GIVEN ENTRIES below:

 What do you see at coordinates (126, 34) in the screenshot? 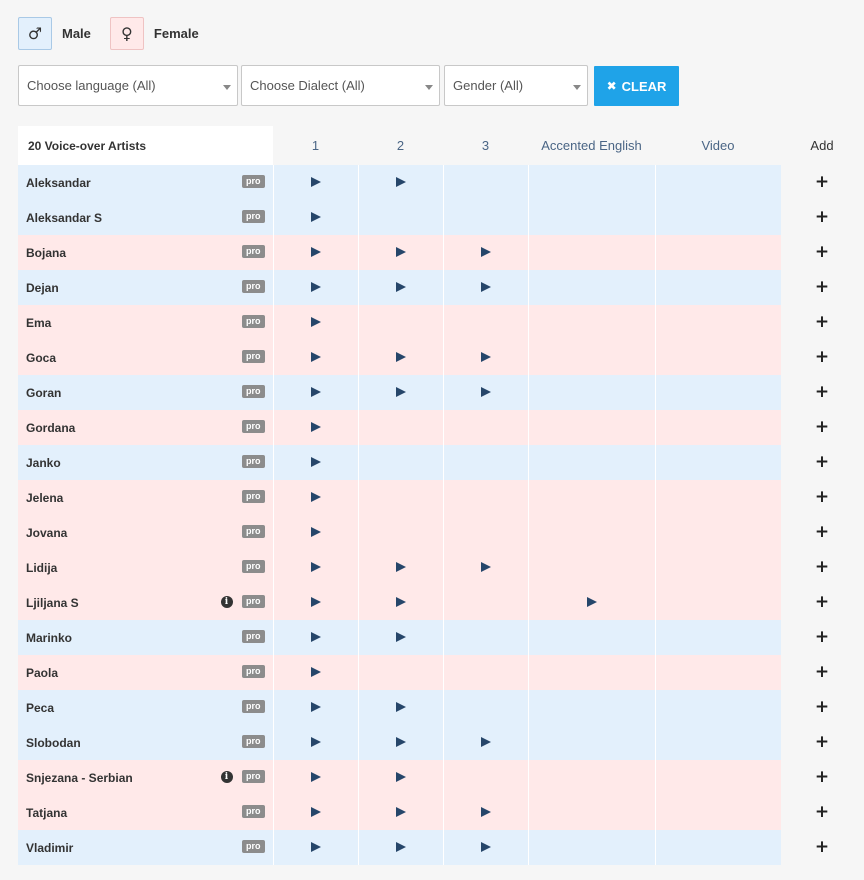
I see `female-icon: ♀` at bounding box center [126, 34].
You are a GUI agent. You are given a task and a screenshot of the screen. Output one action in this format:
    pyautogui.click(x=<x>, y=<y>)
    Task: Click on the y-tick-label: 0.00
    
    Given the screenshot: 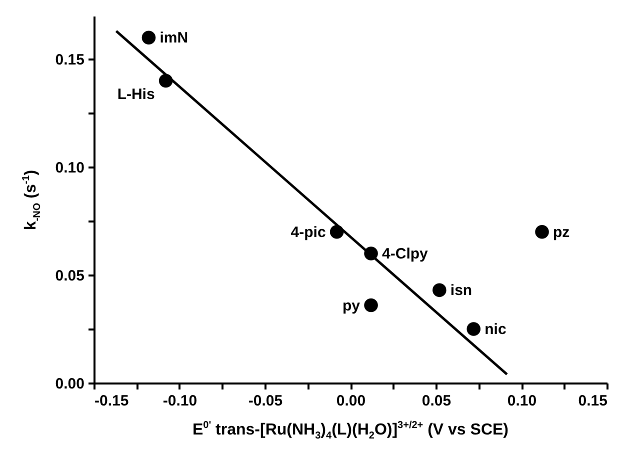 What is the action you would take?
    pyautogui.click(x=70, y=384)
    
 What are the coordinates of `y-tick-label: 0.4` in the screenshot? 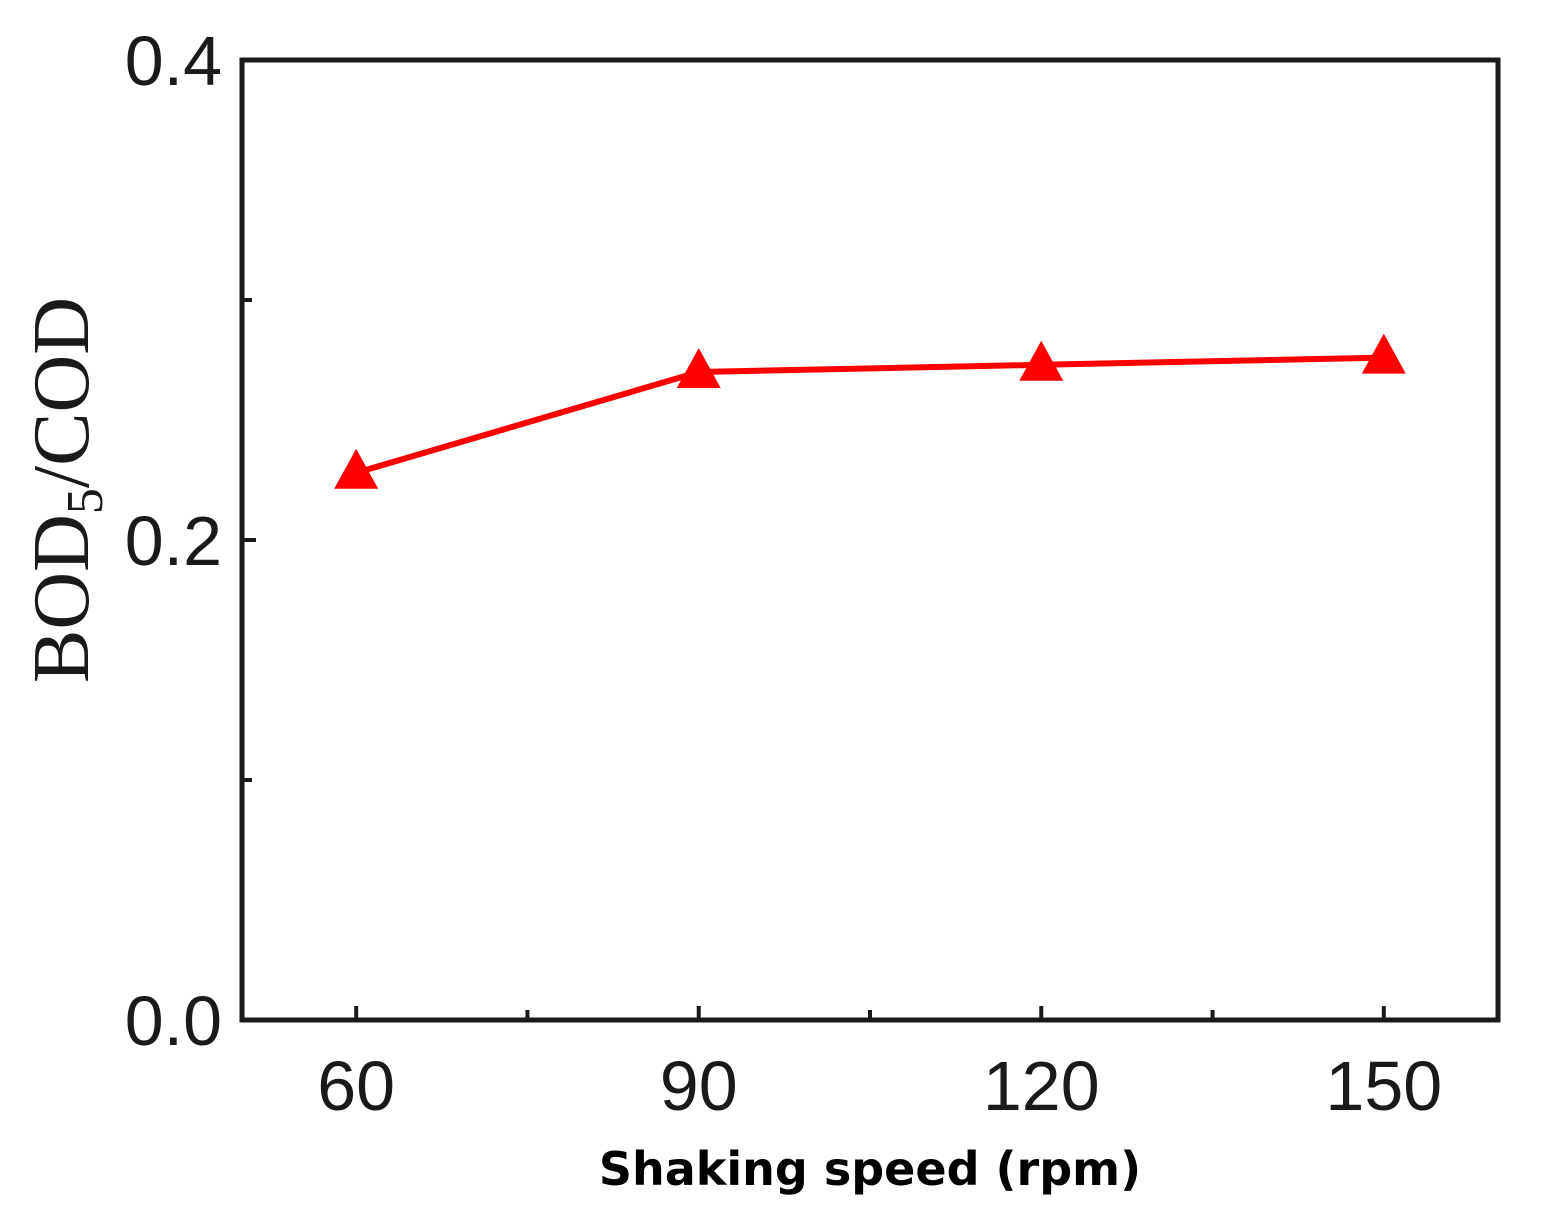 It's located at (174, 61).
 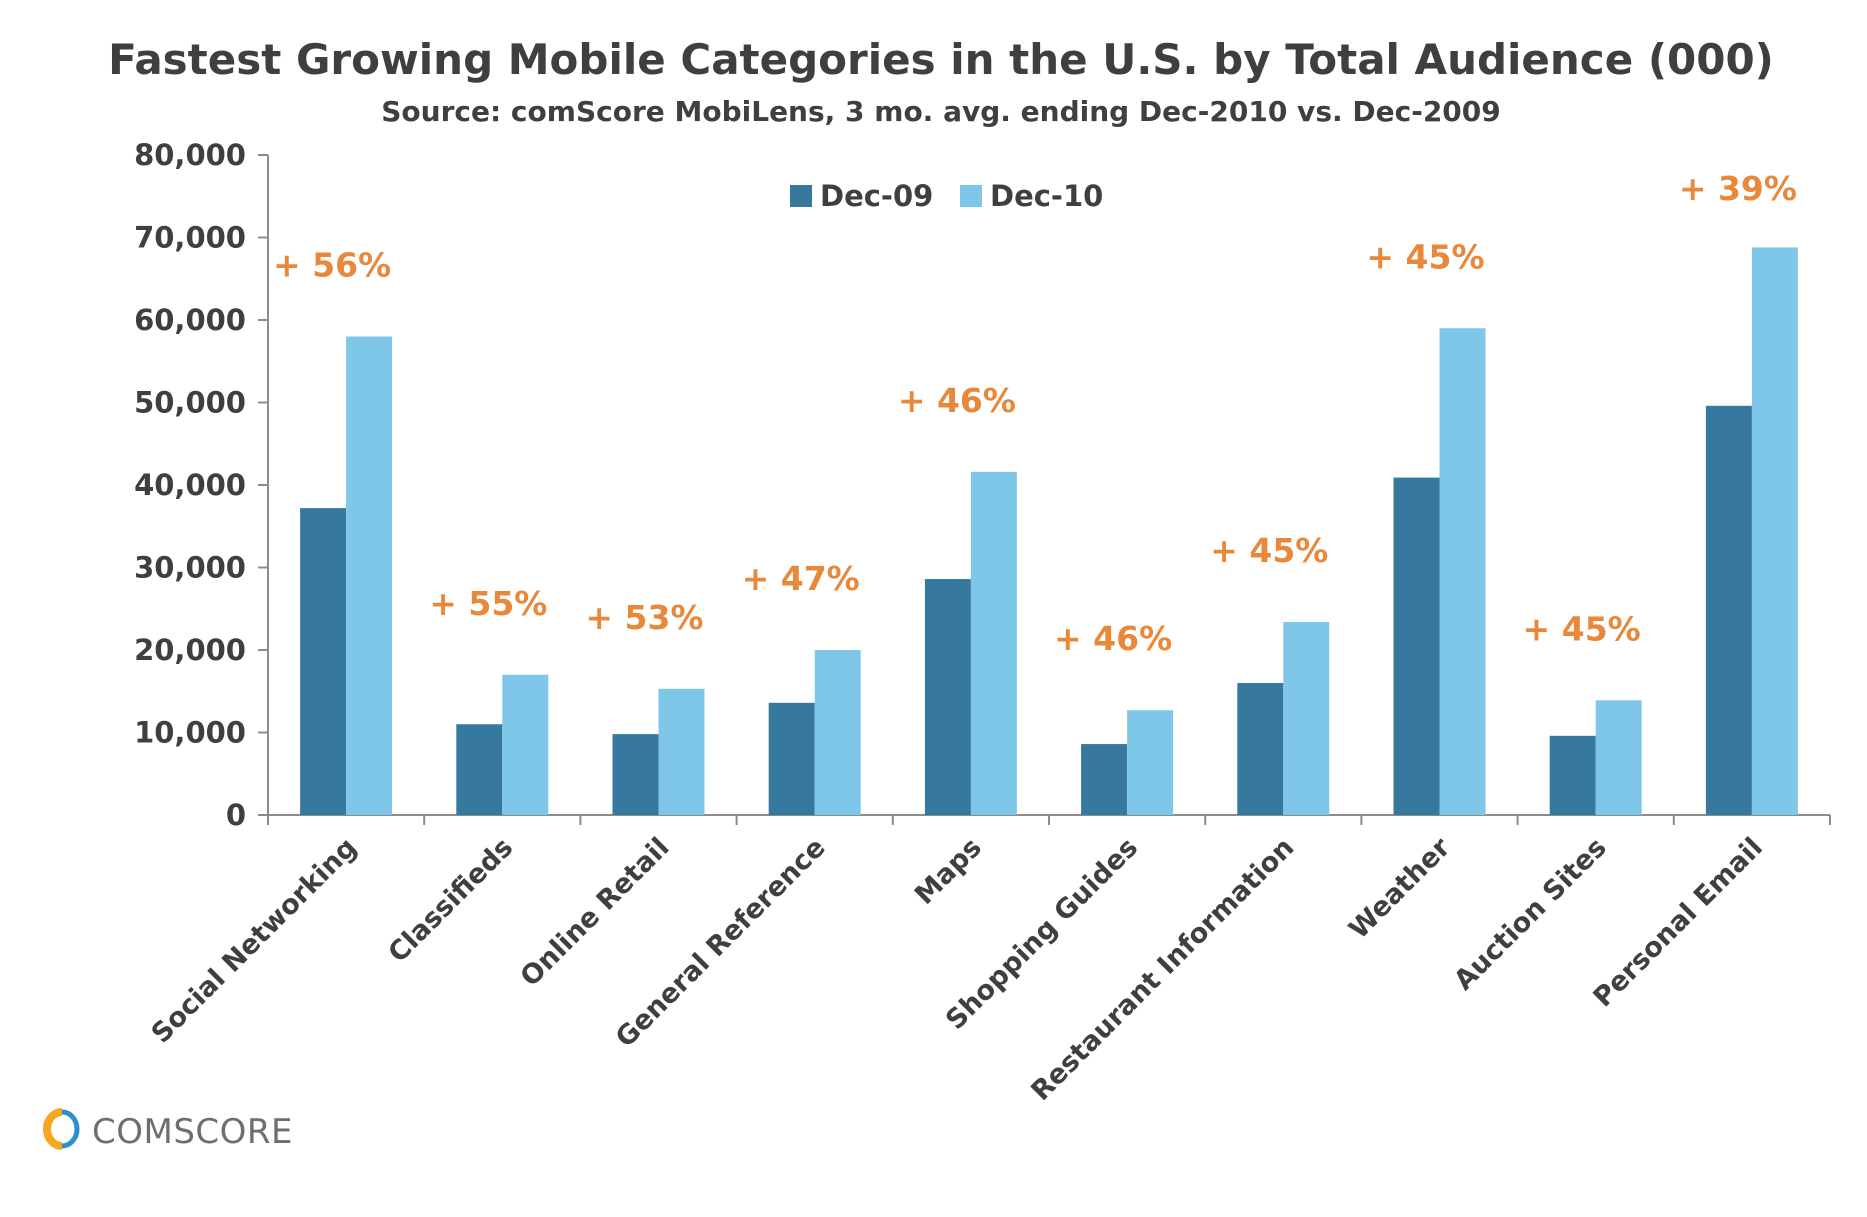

End of GIVEN ENTRIES.

-- EXERCISE AIM --
Output the stretch from the start of the records through the line containing "center [126, 34]." as a numbered list, skipping blank lines and leaving out the pictures.

-- SOLUTION TO THIS EXERCISE --
1.  What do you see at coordinates (126, 34) in the screenshot? 
2. I see `female-icon: ♀` at bounding box center [126, 34].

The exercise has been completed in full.